"You don't—you don't suppose——?"
Fear had pinched and drawn and bleached her so that she looked forty behind her white veil with blue chenille dragonflies. Her pale mouth twitched and her black brows knotted over the haunted eyes that strained out to sea. The paper-pad, crunched to a mere wad, dropped from the hand that unconsciously released it. The boy picked it up, thrilled by this peep behind the scenes of another's romance.
"No, no! There's no fear of an accident, Miss Saxham. Perhaps a bit o' engine-trouble—you've got to travel slowish if she vibes too much. Or he might have spotted an Aviatik and delayed to have a biff at him—on the principle that ten Hun-birds make an evener bag than nine. We know what a terror he's getting to be with the Maxim. But what puts the fear of God into the flighty Taube quicker than anything is our R.N.A.S. Vickers' gun."

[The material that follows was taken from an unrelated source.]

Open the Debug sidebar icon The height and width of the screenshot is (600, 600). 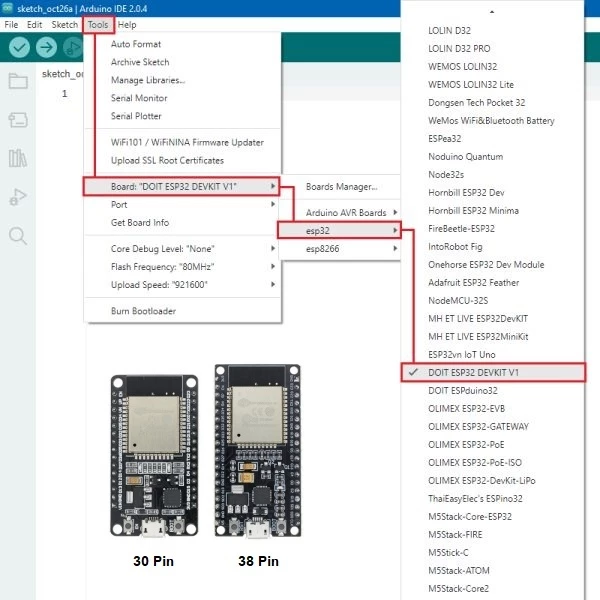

Ah, did he know how horribly he tortured her! But a grey speck showed upon the delicately-misty distance eastwards, growing bigger, coming nearer, putting miles of green white, heaving water under its throbbing engine with effortless speed. Her glance leaped to Dareless, studying the oncomer between narrowed lids, and the hope that had kindled in her died out as he shook his head.

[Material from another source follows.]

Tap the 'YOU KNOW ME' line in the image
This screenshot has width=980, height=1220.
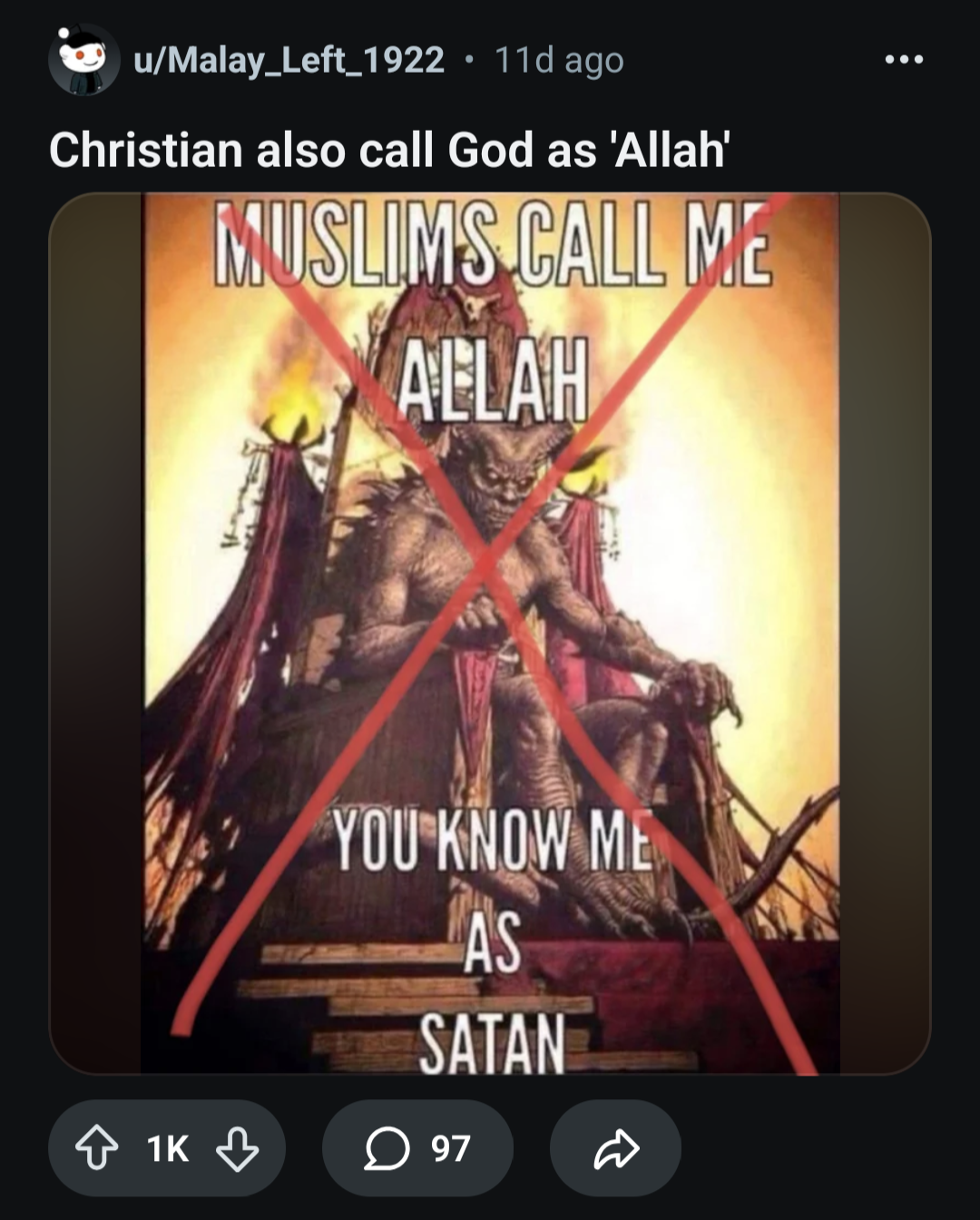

"One of ours, on the Home-flight from Belgium, Miss Saxham. Your man will pick up much higher, and to the south-east."
And presently the latest type of Fleet hydroplane, a two-seater Batboat carrying two bareheaded young gentlemen, moaned into view, chasing its own wave-skipping, flying shadow at full stretch for the shore, came down in a long mallard-like glide, skidding over the water as the wild-duck does, and in a ruffle of glittering spray, continued the home-journey in the character of a motor-boat.
Then there was a sharp squib-like crack, and from one of the anchored hydroplanes, a rocket went up and burst in a smoke-puff that hung in a little cloud of violet-grey upon the sunny air, and from the hangars on the shingle under the bluff streamed figures in blue overalls or grimy shirt-sleeves, and cheered and waved, standing ankle-deep in refluent water, topped with creamy sheets of foam. As the Batboat with her joyous navigators rushed spluttering to the shallow anchorage and tied up beside the Station planes, megaphones bellowed, motor-horns tooted, somebody banged on the ship's bell, a cornet struck up "Rule Britannia!" very much out of tune....
"Well done, you two beggars! Oh! well done!" trumpeted Dareless, through his hollowed hands, and turned a beaming face on Patrine to explain that the hatless navigators of the Batboat were Lieutenants of a Flight stationed at Antwerp, and had shared in the Air Raid on the Zeppelin-sheds at Düsseldorf—early on the previous day.
And then a droning song had come drifting down out of the sky to the south-eastward with a buzzing undernote in it that Patrine remembered well. Dareless had lifted his head for a rapid upward reconnaissance, and said with a flash of white teeth in his brown face:
"Thumbs up, Miss Saxham!—this is your particular bird!"